In fact, it is quite possible that your spouse is very grateful to you for giving her multiple orgasms.
I would say that what is happening to you is part of the normal ageing process. You should talk it over with your wife and reassure yourself that she is happy.
Should you have any medical treatment? Well, it is possible that a small dose of Viagra, Levitra or Cialis would help you, because they would ensure that you do not have the problem of erection loss, which you have sometimes noticed. I wish you both well.
I have very painful and heavy menses and I have been advised to take an operation called endometrial resection. But I do not know what that is. Is it like a hysterectomy, Doc?
No. A hysterectomy is a complete removal of the womb. Endometrial resection is a rather milder operation. It just involves stripping out the entire lining of the womb.
The gynaecologist does this operation from below, working through the vagina.
After it has been done, you will probably have no period at all, and any periods that you do have will be very light.
All operations can have their risks. But endometrial resection has provided a good answer for many women who have heavy menses.
After four years of marriage, my wife has suddenly become very passionate about sex. She says she 'adores' my lovemaking, and wants me to do it a lot.
Doc, is this a sign that she is cheating on me?
Certainly not. I would take it as an indication that your wife loves you a lot and that, over the last few years, she has grown to really appreciate your efforts in bed. So stop worrying.
I am a 36-year-old female and I have been on the Pill for 10 years, Doc.
Should I take a break, as I have heard?
These days, it is not considered necessary to take a break from the Pill.
Doctors used to say that women should have a temporary pause every few years, but that is no longer the advice of medical experts.
However, please bear in mind that you are now over 35 and that the slight risks which are associated with the oral contraceptive do tend to increase after that age.
You can reduce these risks by:
Avoiding smoking;
Keeping optimal weight and
Getting a lot of exercise.
I am a 27-year-old married man. All my adult life, I have been unable to last more than five minutes during sex with women.
Does this mean I have premature ejaculation, doc?
Well, there is no exact definition of premature ejaculation (PE). This is because of the fact that a period of time which is insufficient for one couple might be quite adequate for another.
Studies have shown that some men who can last only two minutes do not consider themselves being premature ejaculators. Other men who can keep going for 12 or 14 minutes think that they have PE !
What it boils down to is this. If you and your partner are happy with the length of time you achieve, then that's fine. But if either of you is not happy, then you should seek treatment.
I must stress that there are a lot of women who are definitely most dissatisfied about how quickly their partners discharge. In such cases, it is a good idea for the couple to get advice from a therapist or a doctor.
There was a very good article about PE in The Sunday Gleaner, August 12, by Dr Heather Little-White. It is still available on the Internet, and I would recommend that you have a look at it.

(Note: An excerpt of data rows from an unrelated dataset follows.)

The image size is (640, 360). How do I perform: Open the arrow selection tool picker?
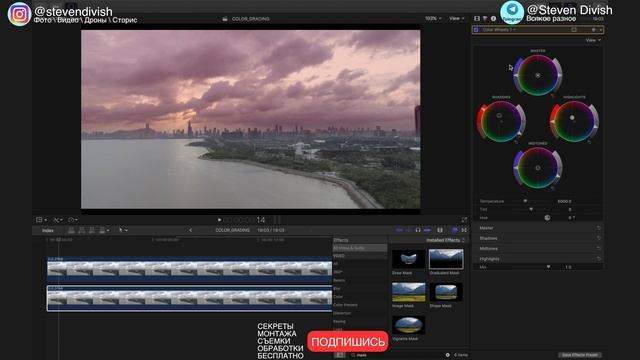[x=123, y=230]
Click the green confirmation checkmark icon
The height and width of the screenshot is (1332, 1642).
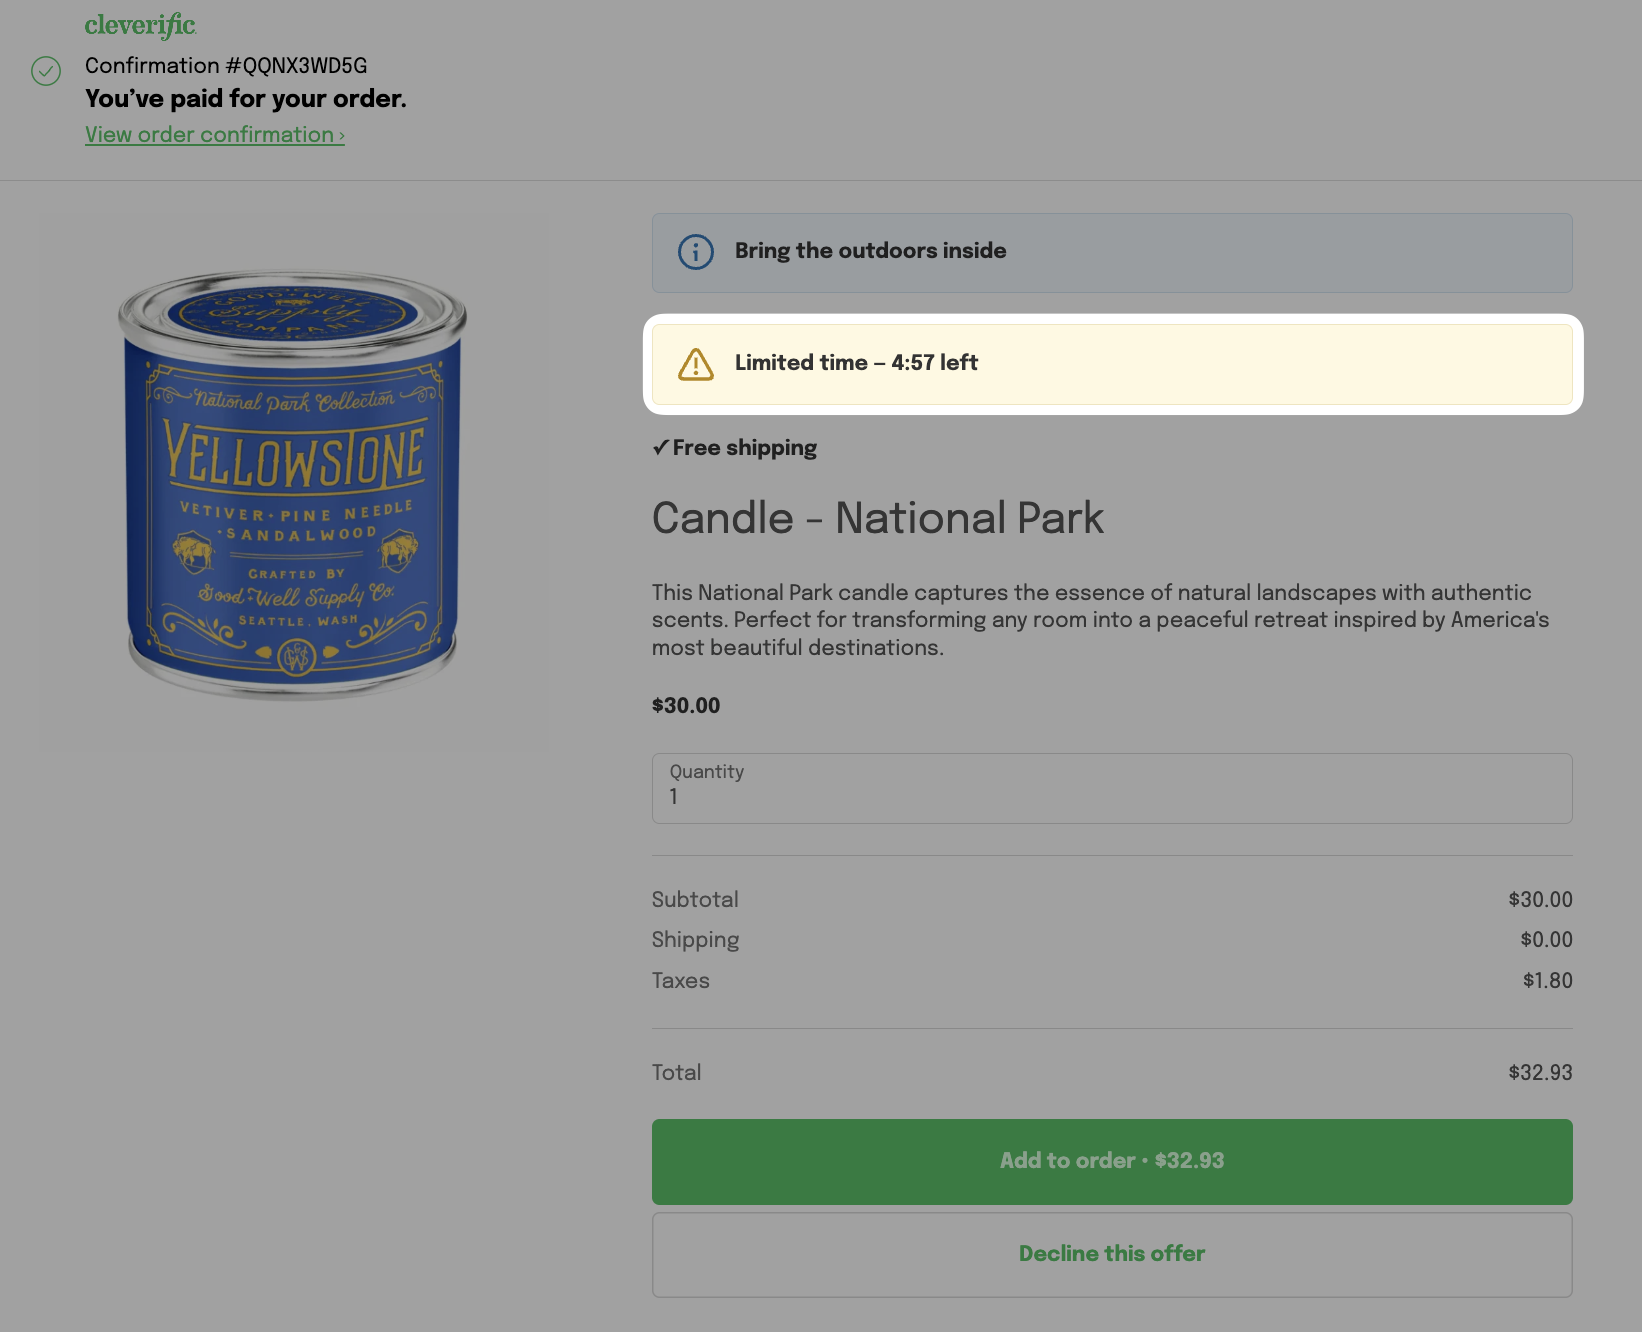[x=46, y=71]
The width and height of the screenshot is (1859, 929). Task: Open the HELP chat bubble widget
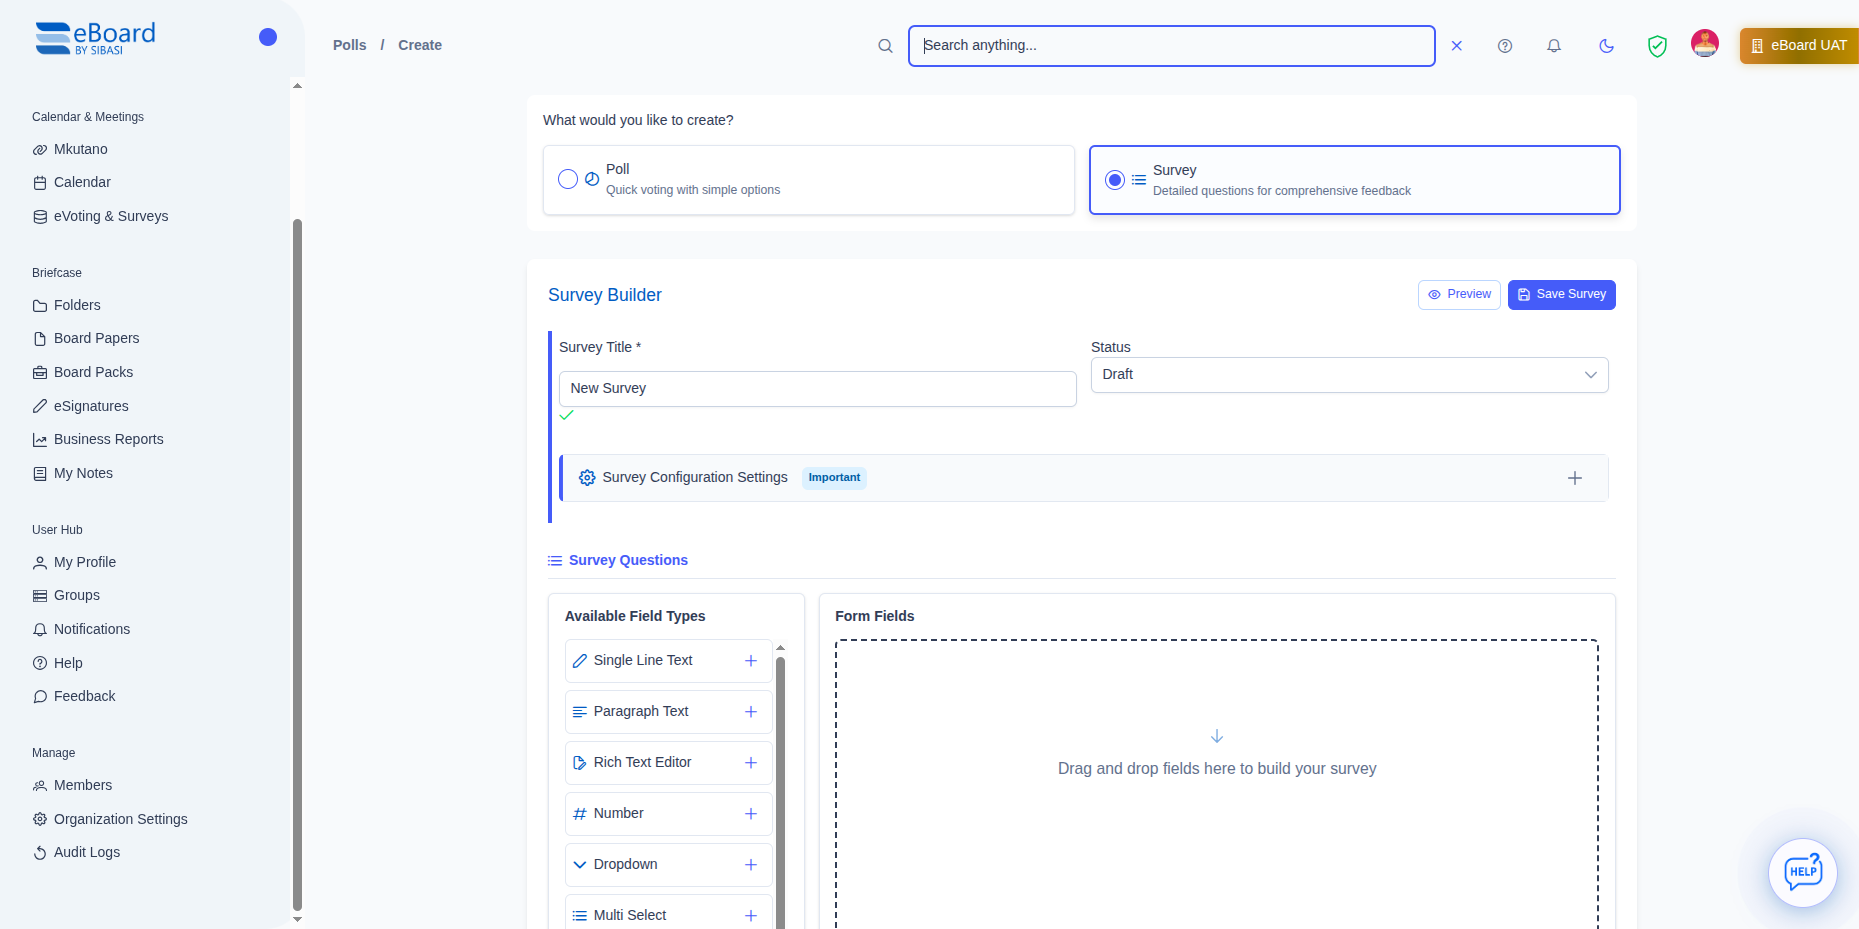tap(1802, 872)
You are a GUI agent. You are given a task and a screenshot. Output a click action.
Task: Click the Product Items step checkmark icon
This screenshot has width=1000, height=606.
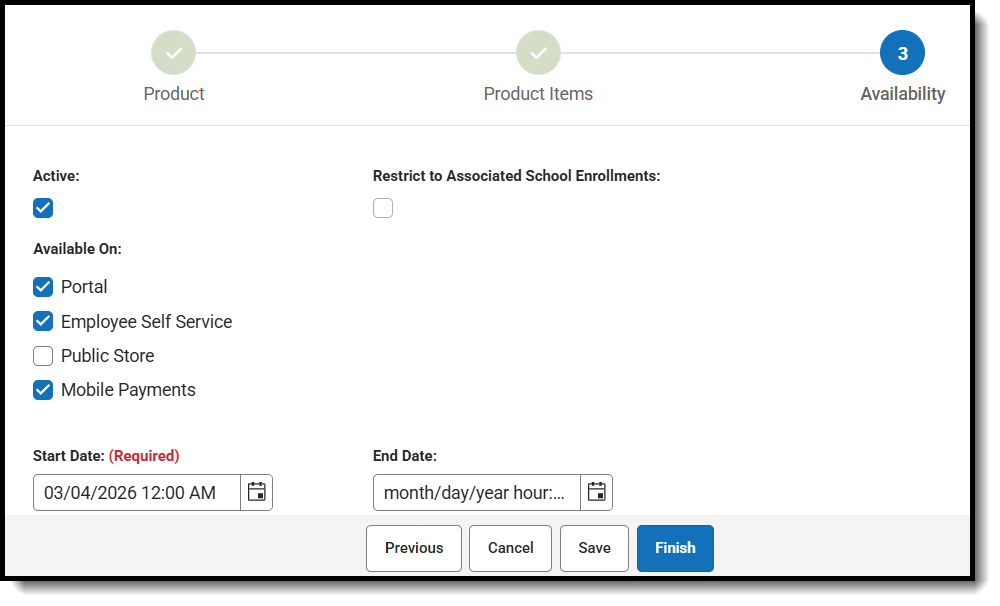point(538,52)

I note that I am bleeding from the bottom whenever I 'go out'. Does this matter, Doc?
Yes it does. It may be just piles. But as people get older, there is an increasing chance that rectal bleeding may be the result of bowel cancer.
Whatever age you are, you should see a doc this week and have a rectal examination.
At age 25, I have noticed that at the moment of orgasm, my seminal fluid does not 'travel' as far as it used to.
Is that normal, doctor?
Yes, it is. Scientists have shown that the fluid travels the greatest distance in adolescence, and that it gradually 'shoots' a shorter distance after the age of 20. So there is no need for you to be concerned.
Doctor, is it true that all blood pressure pills interfere with a man's nature?
No. Some do, and some don't. Unfortunately, it is not easy to forecast these effects.
If a particular medication does seem to be giving you erectile dysfunction, then you should ask your doctor for a change of tablet. Fortunately, there are plenty of alternatives.